Matt Welch dares to offend his ink-stained friends:
Blaming the customer is the second-to-last refuge of any crappy industry, business, or organization (the last refuge being asking for a handout on Capitol Hill). As my ex-L.A. Times colleague and current Reason magazine Contributing Editor Tim Cavanaugh has noted in our pages, the paper we both short-timed for was filled with people making jokes about whether we could just "fire our readers."
Over the recent holidays, an entire journalistic Festivus celebration of customer-blaming broke out over New Yorker finance columnist James Surowiecki's lament that, "The real problem for newspapers…isn't the Internet; it's us.

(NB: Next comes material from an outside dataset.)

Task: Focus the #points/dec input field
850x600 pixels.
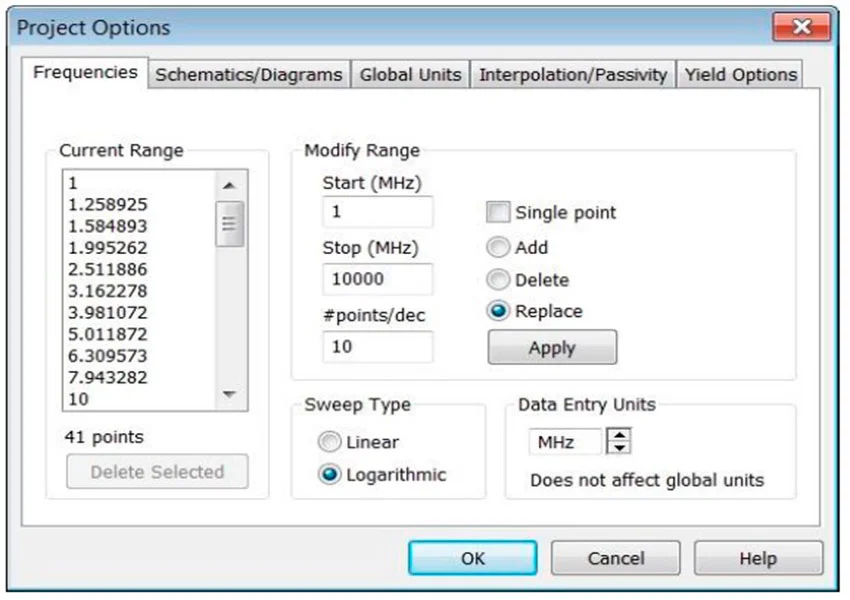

We want access to everything, we want it now, and we want it for free." To extrapolate, if only us greedy human beings would realize that our very democracy was at stake, that we "are taking an active step in the formation of a country without a civic conscience," then we'd damned well volunteer to pay an unnecessary premium to keep our finest journalists in permanent six figures. Sounds precisely as convincing as the argument that enlightened voters will surely agree to pay extra taxes so that political campaigns can be financed through "clean" money.
At the risk of alienating what few old newspaper pals of mine still have jobs, the industry they (and I!) so cherish, which has suffered mind-blowing valuation losses and several dozen rounds of downsizing both in personnel and column inches, is still bloated after all these years, with costs that no publisher would dream of incurring if he was starting a newspaper from scratch in 2009.